━━━━━ Records for the exercise ━━━━━
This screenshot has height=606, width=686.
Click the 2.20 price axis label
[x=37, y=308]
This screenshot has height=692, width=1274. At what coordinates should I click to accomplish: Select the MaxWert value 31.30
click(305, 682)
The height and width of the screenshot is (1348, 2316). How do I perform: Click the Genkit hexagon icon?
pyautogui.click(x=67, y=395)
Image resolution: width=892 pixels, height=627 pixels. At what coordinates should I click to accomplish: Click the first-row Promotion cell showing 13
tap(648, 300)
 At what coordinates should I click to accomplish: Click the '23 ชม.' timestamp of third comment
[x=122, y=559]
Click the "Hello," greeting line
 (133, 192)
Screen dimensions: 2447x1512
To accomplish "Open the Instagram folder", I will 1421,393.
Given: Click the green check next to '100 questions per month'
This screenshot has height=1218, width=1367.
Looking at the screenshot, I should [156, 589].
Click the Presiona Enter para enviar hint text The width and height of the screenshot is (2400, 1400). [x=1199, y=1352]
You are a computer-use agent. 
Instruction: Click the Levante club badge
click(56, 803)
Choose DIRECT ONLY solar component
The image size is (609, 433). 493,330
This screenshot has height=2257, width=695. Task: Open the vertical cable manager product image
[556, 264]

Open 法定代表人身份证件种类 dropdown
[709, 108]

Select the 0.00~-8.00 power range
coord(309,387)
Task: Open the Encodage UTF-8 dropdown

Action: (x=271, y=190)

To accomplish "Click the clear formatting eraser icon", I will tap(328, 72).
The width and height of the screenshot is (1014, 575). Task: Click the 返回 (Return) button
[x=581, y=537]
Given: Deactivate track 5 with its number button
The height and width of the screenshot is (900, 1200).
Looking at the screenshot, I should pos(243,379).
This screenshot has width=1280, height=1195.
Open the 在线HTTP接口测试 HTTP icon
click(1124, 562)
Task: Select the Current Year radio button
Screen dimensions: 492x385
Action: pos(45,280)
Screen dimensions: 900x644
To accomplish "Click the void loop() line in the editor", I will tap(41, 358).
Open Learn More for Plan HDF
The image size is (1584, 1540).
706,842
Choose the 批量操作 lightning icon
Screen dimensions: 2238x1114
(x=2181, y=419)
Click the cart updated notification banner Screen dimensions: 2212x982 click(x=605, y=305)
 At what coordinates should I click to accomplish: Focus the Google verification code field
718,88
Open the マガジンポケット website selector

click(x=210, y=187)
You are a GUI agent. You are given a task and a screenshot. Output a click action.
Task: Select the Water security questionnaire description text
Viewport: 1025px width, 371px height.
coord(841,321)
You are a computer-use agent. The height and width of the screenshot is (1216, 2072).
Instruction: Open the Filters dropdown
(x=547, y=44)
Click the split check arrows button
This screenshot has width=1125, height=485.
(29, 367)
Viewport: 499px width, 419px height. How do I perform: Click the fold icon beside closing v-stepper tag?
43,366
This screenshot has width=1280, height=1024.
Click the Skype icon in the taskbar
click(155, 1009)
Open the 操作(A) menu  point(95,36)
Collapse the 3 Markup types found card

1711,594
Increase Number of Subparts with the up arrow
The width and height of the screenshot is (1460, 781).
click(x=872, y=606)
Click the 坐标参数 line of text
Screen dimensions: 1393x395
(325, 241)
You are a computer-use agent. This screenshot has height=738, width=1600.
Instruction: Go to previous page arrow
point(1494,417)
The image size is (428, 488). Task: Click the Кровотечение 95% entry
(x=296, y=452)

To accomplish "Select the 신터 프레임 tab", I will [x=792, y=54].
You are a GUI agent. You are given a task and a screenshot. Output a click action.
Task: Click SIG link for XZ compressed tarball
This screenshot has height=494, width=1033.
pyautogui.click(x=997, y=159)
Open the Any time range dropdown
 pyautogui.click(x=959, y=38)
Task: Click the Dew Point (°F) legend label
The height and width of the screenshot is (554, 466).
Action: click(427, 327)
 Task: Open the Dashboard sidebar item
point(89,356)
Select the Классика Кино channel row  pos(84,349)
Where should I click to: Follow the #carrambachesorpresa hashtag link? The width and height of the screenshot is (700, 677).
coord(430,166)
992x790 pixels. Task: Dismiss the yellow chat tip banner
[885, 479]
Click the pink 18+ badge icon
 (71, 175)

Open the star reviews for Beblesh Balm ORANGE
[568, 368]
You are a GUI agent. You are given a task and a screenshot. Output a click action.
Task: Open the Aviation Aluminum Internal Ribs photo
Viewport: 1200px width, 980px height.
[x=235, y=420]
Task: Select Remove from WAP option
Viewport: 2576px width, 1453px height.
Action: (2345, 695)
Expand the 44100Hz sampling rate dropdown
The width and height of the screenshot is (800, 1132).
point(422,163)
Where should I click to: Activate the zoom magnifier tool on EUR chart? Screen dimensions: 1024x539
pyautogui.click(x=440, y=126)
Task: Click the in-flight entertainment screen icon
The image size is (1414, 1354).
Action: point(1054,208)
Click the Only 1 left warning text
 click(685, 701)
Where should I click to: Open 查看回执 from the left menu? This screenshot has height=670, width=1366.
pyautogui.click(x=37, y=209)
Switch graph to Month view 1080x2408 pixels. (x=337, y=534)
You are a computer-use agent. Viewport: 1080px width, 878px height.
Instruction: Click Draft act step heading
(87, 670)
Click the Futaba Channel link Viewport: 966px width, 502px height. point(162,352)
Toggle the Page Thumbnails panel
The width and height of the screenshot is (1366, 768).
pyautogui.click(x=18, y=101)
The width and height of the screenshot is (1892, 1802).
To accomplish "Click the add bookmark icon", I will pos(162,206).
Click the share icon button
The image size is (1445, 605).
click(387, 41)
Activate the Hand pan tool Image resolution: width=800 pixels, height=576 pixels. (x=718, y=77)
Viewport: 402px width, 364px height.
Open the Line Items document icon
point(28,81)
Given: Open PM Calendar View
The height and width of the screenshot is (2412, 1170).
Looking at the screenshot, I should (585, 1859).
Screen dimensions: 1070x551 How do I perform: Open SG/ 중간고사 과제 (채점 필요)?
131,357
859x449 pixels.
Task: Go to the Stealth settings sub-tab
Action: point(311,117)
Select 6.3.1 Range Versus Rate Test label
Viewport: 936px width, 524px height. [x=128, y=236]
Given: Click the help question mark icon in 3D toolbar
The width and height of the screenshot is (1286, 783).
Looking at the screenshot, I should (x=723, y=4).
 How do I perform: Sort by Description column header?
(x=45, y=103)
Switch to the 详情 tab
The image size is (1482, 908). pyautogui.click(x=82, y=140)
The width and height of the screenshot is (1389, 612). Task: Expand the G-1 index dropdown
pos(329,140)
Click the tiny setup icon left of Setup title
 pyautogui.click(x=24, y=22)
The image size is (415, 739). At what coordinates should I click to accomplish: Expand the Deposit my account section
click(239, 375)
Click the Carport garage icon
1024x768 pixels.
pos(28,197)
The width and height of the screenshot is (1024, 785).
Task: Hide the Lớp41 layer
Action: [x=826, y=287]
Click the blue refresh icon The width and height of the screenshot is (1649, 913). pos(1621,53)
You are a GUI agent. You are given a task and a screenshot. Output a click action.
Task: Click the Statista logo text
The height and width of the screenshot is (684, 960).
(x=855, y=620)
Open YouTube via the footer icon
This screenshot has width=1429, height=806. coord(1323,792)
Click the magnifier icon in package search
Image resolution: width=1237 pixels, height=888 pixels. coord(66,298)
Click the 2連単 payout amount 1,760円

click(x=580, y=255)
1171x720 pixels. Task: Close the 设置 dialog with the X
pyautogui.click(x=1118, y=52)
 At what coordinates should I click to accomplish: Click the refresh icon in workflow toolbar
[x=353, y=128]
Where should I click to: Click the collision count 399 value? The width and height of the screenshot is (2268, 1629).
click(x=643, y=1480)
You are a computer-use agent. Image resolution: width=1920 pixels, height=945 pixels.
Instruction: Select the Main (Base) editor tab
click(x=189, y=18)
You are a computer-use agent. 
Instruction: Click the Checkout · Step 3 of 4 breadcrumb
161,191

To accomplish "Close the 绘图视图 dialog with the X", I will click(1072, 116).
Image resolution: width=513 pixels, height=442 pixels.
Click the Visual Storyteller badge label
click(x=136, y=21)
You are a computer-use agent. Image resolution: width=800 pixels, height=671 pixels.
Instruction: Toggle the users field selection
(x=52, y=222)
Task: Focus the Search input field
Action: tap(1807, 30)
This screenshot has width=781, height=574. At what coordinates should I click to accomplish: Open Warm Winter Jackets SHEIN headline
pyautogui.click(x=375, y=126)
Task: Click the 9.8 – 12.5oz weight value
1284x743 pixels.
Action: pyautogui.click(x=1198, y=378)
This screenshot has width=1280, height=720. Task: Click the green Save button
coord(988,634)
━━━━━
Exercise aim: Please quote the material verbatim, from the line containing "You are a computer-use agent. Image resolution: width=1920" up to and including its final line.

Complete output:
You are a computer-use agent. Image resolution: width=1920 pixels, height=945 pixels.
Instruction: Select the Main (Base) editor tab
click(x=189, y=18)
You are a computer-use agent. 
Instruction: Click the Checkout · Step 3 of 4 breadcrumb
161,191

To accomplish "Close the 绘图视图 dialog with the X", I will click(1072, 116).
Image resolution: width=513 pixels, height=442 pixels.
Click the Visual Storyteller badge label
click(x=136, y=21)
You are a computer-use agent. Image resolution: width=800 pixels, height=671 pixels.
Instruction: Toggle the users field selection
(x=52, y=222)
Task: Focus the Search input field
Action: tap(1807, 30)
This screenshot has width=781, height=574. At what coordinates should I click to accomplish: Open Warm Winter Jackets SHEIN headline
pyautogui.click(x=375, y=126)
Task: Click the 9.8 – 12.5oz weight value
1284x743 pixels.
Action: pyautogui.click(x=1198, y=378)
This screenshot has width=1280, height=720. Task: Click the green Save button
coord(988,634)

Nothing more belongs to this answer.